Big Data and Spark

Hadoop? MapReduce? Spark? Hive? Making sense of the tools used to analyze big data can seem confusing and overwhelming at times. Dr. Harrison and Dr. Shan will help you understand how these components function and form the core of big data analytics systems. The emphasis of this course will be on understanding the fundamental principles of big data systems using Hadoop and Spark.

Spark allows the processing of huge volumes of data in real-time, and is a dominant choice for performing analytics at scale. Similarly, the Hadoop Distributed File System (HDFS) forms the backbone of most big data systems. In this course, participants will learn the theory behind how these tools work so they can understand when, and how, to implement them effectively. The relative strengths and weaknesses of various big data systems will be highlighted to explain how Spark has emerged as a popular choice for analyzing dynamic, high-velocity, and high-volume data.

Participants will also get hands-on experience using HDFS and Spark to illustrate the power of big data analytics.

Intended audience

This is an introductory course in Big Data and Spark, but it will go beyond basics to introduce some technical components. Most big data analytics will be performed using Spark and HiveQL, a querying language based on SQL. Participants will also use basic Linux commands for operating Hadoop. This course is appropriate for those that want to learn more about how Spark and HDFS function and those that are looking to begin career in big data analytics.


Andrew Harrison is an assistant professor of Information Systems in the Lindner College of Business at the University of Cincinnati.

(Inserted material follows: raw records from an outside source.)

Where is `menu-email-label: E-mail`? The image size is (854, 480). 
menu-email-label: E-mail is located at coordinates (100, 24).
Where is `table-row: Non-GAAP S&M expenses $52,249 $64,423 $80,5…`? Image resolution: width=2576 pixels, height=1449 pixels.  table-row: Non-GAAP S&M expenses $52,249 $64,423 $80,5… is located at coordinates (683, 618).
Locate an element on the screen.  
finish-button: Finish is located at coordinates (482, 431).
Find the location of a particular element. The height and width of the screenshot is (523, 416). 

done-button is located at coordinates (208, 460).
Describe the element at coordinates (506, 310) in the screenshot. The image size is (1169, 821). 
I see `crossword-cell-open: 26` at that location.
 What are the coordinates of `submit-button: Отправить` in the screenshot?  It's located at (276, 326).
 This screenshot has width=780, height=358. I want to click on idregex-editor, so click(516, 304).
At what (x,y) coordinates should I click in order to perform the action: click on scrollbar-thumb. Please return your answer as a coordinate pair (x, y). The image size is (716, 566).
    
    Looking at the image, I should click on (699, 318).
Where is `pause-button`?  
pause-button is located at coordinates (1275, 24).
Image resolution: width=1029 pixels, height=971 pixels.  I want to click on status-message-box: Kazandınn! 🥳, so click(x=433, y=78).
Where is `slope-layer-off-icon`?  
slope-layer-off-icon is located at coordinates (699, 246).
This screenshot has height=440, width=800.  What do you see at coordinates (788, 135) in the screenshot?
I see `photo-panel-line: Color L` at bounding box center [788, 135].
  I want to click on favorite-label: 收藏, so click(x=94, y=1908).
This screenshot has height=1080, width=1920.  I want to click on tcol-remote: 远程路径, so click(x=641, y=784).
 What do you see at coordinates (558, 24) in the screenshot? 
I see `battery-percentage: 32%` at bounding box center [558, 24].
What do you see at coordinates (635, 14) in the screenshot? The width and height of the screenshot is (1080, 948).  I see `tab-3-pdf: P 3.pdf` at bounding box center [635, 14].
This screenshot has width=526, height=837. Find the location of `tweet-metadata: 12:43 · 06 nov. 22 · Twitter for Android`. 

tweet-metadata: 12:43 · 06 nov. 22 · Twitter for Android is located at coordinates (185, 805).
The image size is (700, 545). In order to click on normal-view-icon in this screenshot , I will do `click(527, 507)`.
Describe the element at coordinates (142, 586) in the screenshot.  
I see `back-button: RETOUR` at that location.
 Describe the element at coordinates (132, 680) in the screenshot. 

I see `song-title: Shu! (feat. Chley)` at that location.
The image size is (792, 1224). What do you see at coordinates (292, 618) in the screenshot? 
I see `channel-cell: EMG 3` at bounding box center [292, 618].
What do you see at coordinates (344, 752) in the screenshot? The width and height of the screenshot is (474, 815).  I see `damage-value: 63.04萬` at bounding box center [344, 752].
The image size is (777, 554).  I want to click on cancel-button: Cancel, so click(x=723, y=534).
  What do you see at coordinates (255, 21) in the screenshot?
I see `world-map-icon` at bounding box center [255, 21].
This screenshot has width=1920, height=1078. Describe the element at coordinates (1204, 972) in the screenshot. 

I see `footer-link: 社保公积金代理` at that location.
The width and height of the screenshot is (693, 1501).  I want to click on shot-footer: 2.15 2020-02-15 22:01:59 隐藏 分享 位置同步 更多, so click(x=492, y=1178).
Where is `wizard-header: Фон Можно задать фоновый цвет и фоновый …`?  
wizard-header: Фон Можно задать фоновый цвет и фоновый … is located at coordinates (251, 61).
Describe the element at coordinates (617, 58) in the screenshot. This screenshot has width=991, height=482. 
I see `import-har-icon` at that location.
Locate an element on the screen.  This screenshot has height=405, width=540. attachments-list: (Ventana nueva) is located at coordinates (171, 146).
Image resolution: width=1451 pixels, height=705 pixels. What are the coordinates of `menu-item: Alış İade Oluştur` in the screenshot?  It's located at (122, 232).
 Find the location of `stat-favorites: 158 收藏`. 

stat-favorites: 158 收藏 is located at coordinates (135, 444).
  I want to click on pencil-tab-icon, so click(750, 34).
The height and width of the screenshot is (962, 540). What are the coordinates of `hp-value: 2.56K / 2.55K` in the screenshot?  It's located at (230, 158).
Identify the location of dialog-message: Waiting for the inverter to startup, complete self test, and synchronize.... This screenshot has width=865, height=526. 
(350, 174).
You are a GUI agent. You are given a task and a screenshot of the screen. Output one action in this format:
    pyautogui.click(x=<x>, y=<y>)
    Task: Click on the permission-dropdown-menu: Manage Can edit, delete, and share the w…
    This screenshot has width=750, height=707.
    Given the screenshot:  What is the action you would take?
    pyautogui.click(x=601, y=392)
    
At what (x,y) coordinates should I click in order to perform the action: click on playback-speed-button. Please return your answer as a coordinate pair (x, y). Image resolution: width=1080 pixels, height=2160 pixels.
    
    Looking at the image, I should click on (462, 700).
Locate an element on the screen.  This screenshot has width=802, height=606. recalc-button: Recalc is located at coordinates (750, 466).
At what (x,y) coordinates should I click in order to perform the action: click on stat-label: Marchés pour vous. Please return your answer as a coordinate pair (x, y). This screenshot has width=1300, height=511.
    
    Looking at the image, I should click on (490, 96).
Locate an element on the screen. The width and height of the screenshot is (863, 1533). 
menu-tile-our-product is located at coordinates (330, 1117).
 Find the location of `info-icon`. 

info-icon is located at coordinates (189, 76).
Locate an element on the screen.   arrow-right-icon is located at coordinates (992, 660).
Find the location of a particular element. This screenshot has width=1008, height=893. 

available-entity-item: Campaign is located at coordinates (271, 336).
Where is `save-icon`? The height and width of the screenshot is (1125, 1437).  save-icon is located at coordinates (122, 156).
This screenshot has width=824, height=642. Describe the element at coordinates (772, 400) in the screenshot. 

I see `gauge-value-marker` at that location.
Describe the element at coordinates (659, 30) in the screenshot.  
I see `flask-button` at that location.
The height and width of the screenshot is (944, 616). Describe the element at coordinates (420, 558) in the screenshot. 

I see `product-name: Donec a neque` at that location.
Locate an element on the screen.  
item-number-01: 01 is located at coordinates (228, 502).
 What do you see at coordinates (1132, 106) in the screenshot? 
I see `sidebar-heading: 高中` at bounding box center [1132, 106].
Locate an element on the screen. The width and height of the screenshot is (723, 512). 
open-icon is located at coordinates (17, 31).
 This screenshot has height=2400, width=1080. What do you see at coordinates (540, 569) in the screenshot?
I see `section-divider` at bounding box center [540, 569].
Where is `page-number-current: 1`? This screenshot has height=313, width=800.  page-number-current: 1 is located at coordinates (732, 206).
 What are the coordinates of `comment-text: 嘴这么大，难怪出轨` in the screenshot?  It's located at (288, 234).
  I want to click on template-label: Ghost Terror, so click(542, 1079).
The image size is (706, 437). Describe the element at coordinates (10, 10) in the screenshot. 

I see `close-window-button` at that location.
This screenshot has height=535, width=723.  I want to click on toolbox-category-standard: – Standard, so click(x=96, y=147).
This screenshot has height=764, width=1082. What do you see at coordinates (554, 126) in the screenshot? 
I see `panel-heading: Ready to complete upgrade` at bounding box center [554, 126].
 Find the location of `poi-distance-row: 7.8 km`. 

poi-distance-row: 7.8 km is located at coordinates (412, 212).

His research interests include consumer fraud, deception, security systems, privacy, media capabilities, and virtual worlds.

Zhe (Jay) Shan is an assistant professor in the Department of Operations, Business Analytics, and Information Systems in the Lindner College of Business at the University of Cincinnati. He earned his Ph.D. in Business Administration and Operations Research from Penn State University Smeal College of Business in 2011. Before joining UC, he worked as assistant professor of Information Systems at Manhattan College School of Business for two years.


  • "It was the most useful content I've ever received on the big data/Hadoop/Spark topic."
  • "Excellent job by Andrew and Jay. The organization was great."
  • "Useful mix of lecture and labs to really make the topics stick. I now have a better practical undersatnding of tools that are part of the Hadoop system."
  • "Awesome for my level of knowledge in Hadoop."
  • "Excellent overview of rapidly changing topic. Very knowledgeable instructors."
  • "Fantastic course. Provided a good knowledge of the big data tools ecosystem."